注射器の中に残ったワクチンは、押し込んでも出てこないため、このまま捨てるしかないということです。

海外では欧米を中心に、針の付け根の部分にワクチンが残らないように、押し込む部分の先端に突起がついた特殊な形の注射器が流通しているということですが、海外でも不足しているということです。
石川教授は「院内で準備を進める中で、試しに作業してみたところ、1つの容器に入っている量を6人分に分けるのは難しそうだという話が現場では出ていた。世界中で初めてのことなので、そのつど対応しながら準備を進めて、医療を守りたい」と話していました。

国内のシリンジ確保は

新型コロナウイルスのワクチンの接種に備え、厚生労働省は去年の夏からシリンジ(注射筒)の確保を進めてきました。
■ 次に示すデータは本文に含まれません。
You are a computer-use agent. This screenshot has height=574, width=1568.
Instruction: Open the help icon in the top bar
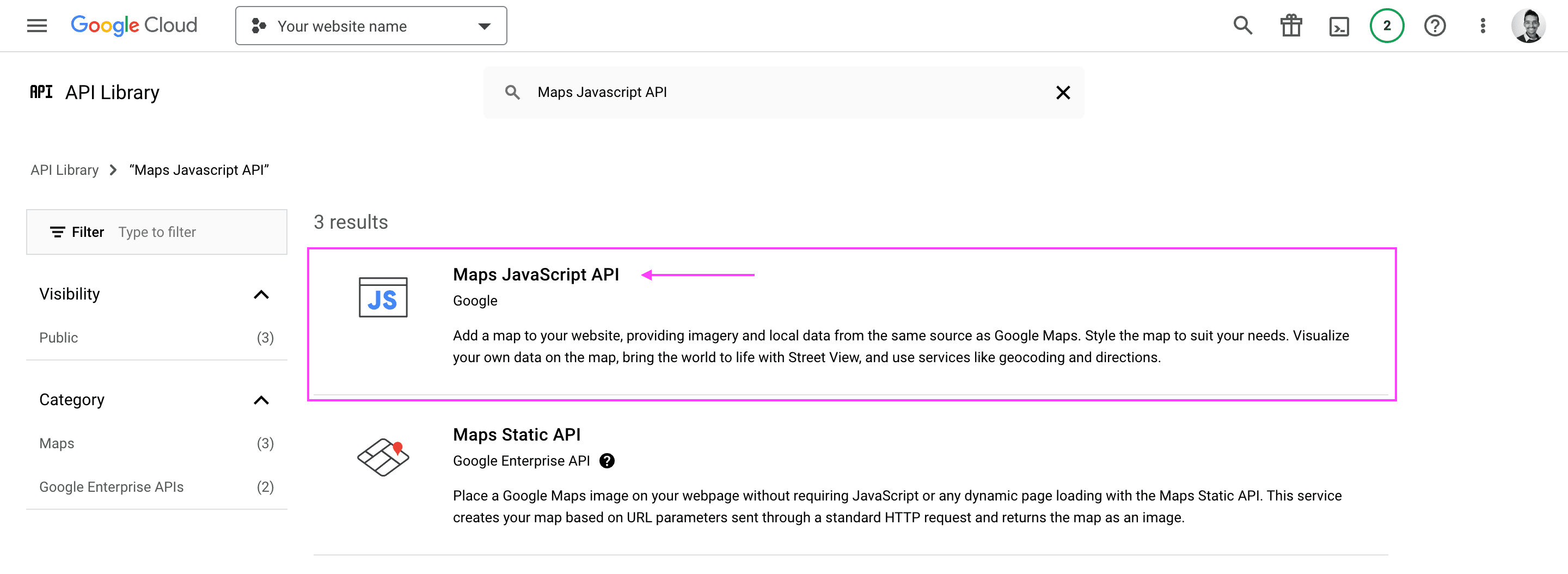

厚生労働省によりますと、これまでに国内の9社との間で、合わせて2億本を超えるシリンジを購入する契約を結んでいるということです。

一方で契約しているのは、国内の医療現場で一般的に使用されているシリンジが中心で、6回分を採取できる特殊なシリンジはほとんど含まれていないということです。

厚生労働省は、メーカーに特殊なシリンジを生産できないか問い合わせていますが、必要な数を確保できるめどは立っていないとしています。

ファイザーからは、当初、必要なシリンジの種類について説明がありませんでしたが、去年12月に「1つの容器で6回の接種を検討している」と連絡があり、先月になって正式に方針を伝えられたということです。

厚生労働省は、ファイザーから年内に1億4400万回分の供給を受ける契約を結んでいて、必要な量のワクチンを供給するようファイザーと交渉を進めています。

厚生労働省は「現時点では供給への影響についてコメントできない」としています。